What has been your proudest achievement in your current role?
My first act when I joined digital consultancy Publicis Sapient as CMO three and a half years ago was to relaunch the brand under a unified global strategy. Rather than hiring an external agency, we crowdsourced the design in house and there was amazing enthusiasm and excitement across the company. Everyone wanted to contribute and commit to what we were creating. The result was our new brand that is inclusive, dynamic, brave and people-centric.
But transforming the brand also required a transformation of the marketing function. To be inclusive, dynamic, brave and people-centric, we needed a culture to support it. We created an organisation and team with a culture that embraces those four elements and favours speed over perfection, flexibility over process and empowerment over approvals.

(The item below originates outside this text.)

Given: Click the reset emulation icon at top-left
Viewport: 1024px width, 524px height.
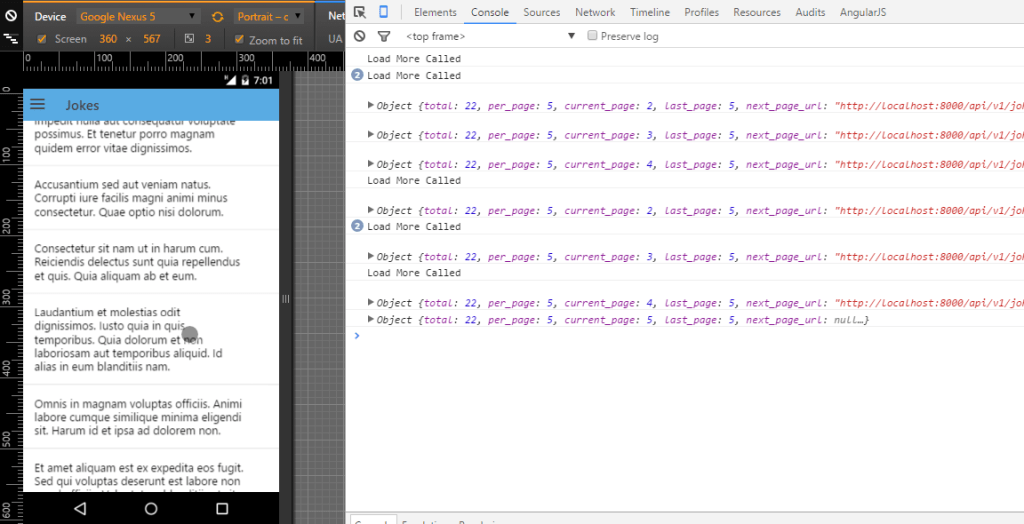Looking at the screenshot, I should click(x=10, y=17).
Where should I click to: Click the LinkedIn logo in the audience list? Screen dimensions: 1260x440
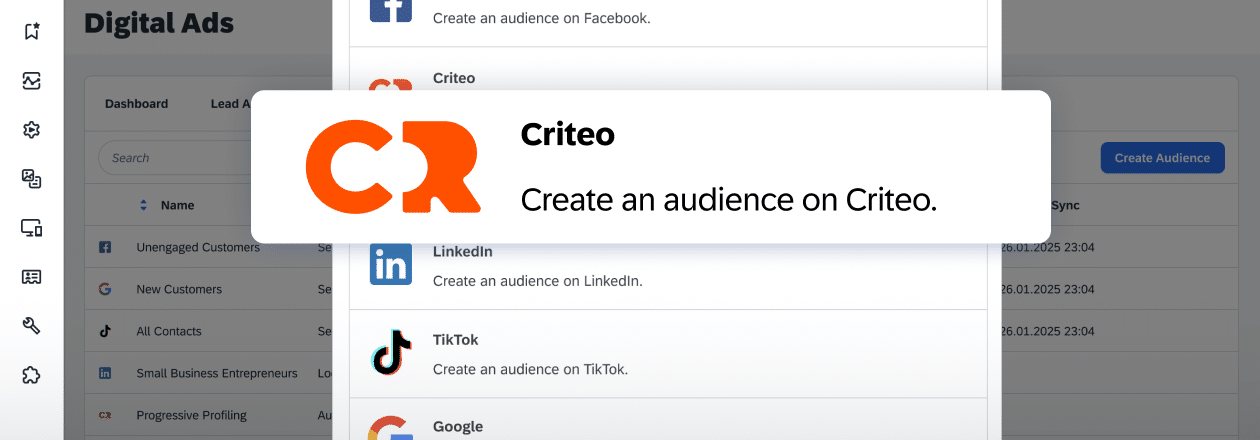click(x=390, y=265)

How is the role of the CMO evolving?
CMOs were once custodians of the brand, but that’s changed today. As the CMO role has evolved, marketing has become a pivotal force for a company’s strategy and to influence its vision.

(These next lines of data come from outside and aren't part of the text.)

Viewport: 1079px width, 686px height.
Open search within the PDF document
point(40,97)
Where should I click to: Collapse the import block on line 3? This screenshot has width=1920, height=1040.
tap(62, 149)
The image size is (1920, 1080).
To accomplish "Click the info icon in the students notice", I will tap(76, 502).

In the next phase, CMOs will need to be strategic drivers for the business by creating connections across leadership functions and acting like ‘chief collaboration officers’ who unify the company’s strategy across the C-suite. With the depth of knowledge marketers have on customers and prospective employees, CMOs are more than ever poised to drive growth, strategy and culture with their forward-learning approach. Everything CMOs focus on has a significant influence on the entirety of the company and business.
How important is data in today’s marketing, and how can it be used strategically?

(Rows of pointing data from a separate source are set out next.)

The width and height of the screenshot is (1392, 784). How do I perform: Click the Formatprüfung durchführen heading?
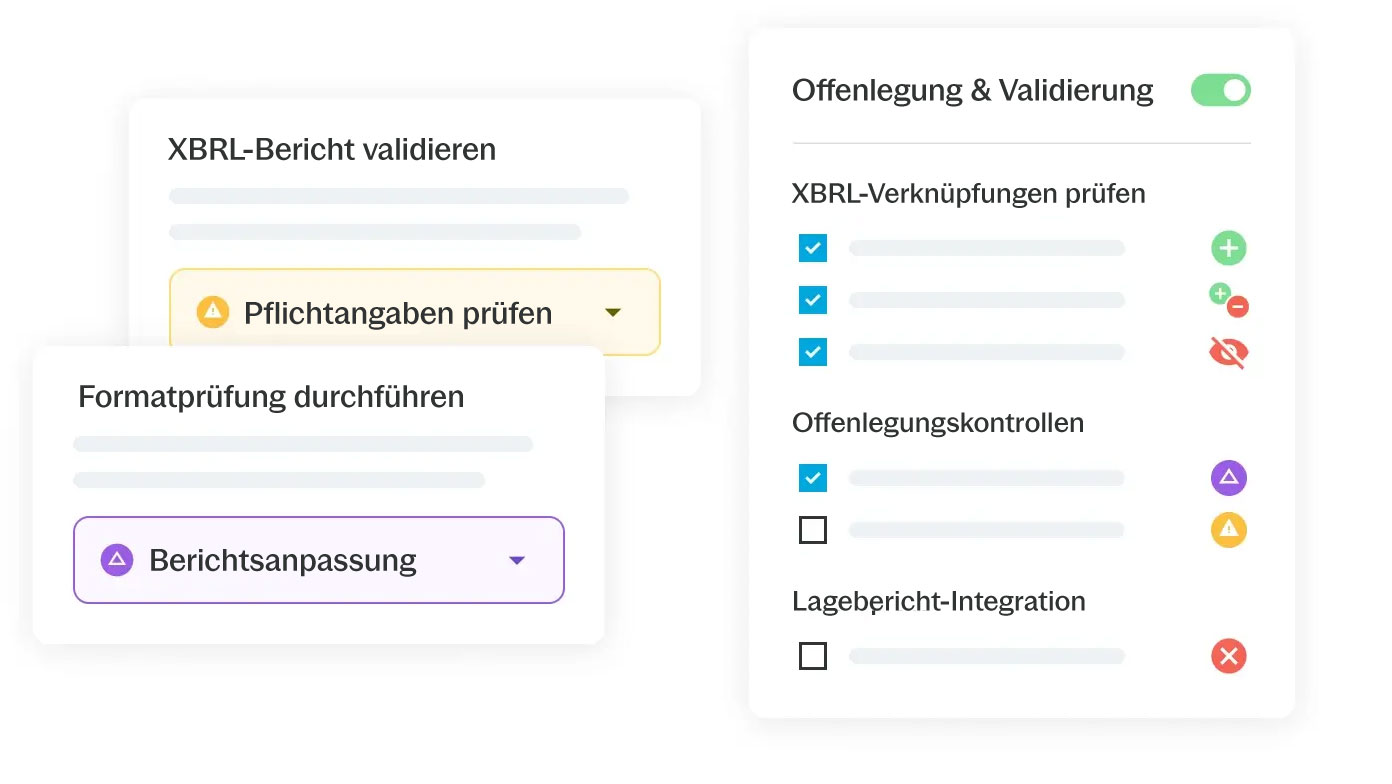point(271,397)
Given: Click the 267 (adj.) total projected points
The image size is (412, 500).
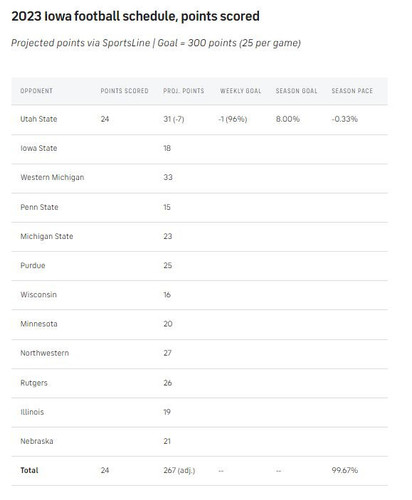Looking at the screenshot, I should 179,470.
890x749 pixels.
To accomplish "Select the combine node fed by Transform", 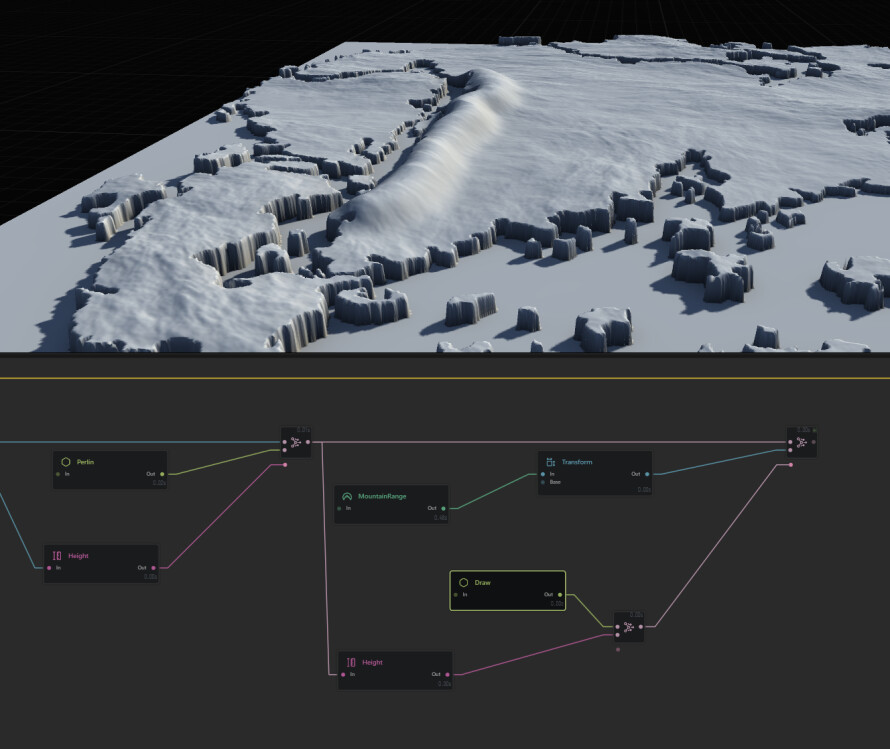I will coord(802,441).
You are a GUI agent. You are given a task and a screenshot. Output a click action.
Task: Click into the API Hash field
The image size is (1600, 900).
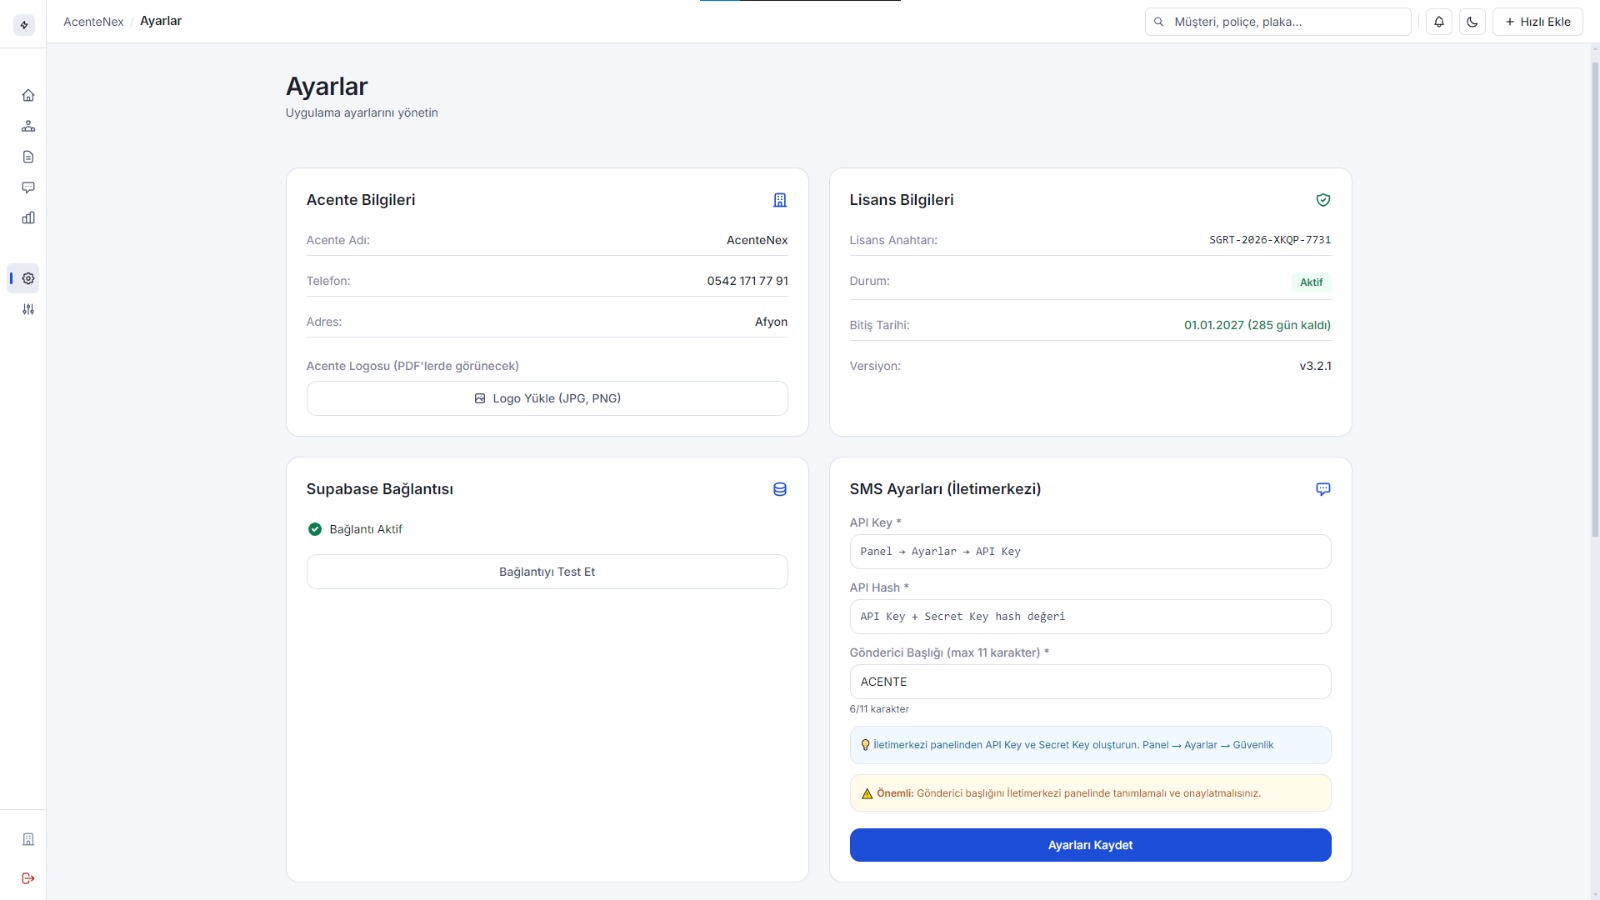click(x=1090, y=617)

Data is like oxygen to marketing; we need it to function and without it it’s hard to breathe. Data has to inform everything. It’s no longer just about insights. For us, data informs everything we do, from thought leadership creation to creative and design development. It is more than simply about evaluating and assessing performance. Data tells us what’s next. It’s the guiding force.
How important is technology in modern marketing?
Technology is a critical enabler. If data is oxygen, technology is the forest. Without it, we are missing our building blocks. But it’s not just important to have the right technology. The right intent and mindset are required to infuse and embrace a data-informed culture so that every single team member can leverage data across all programs and initiatives. People and teams need to be skilled to maximise technology, and we need diverse thinking to interpret it in a sophisticated way.
What media channels do you see as most important and best value when it comes to marketing?
Now that we live in the attention economy, the most powerful connection you can make is to get your audience to opt in to spend time with you. That means thinking more like a streaming platform. Much like Netflix, leverage data to learn what your audience wants, deliver on that and use the right mix of media channels to engage your audience. Engagement requires not just information, but entertainment. This year, more and more marketers will realise that it’s not about what you want – it’s about what your audience wants. It will require thinking of new ways and using diverse media channels to encourage audiences to opt in by combining compelling stories, data and entertainment.
What for you is the key to any successful marketing campaign and what actually makes a ‘good lead’?
I avoid using the word campaign because campaigns mark a specific point in time. They’re ‘one and done’. Rather, we talk about journeys and how we bring our audience along a lifecycle. Marketers need to quickly test and innovate and continuously ideate with new initiatives and iterations. A campaign mindset no longer serves modern marketing.
What are the biggest pain points in a marketing campaign?
A campaign mindset is no longer relevant. Having a product mindset is a key component to a successful marketing journey – the ability to test, innovate and iterate. When those factors are not present, campaigns aren’t successful. They are ‘one and done’, serve a specific point in time and are not fit for change and innovation.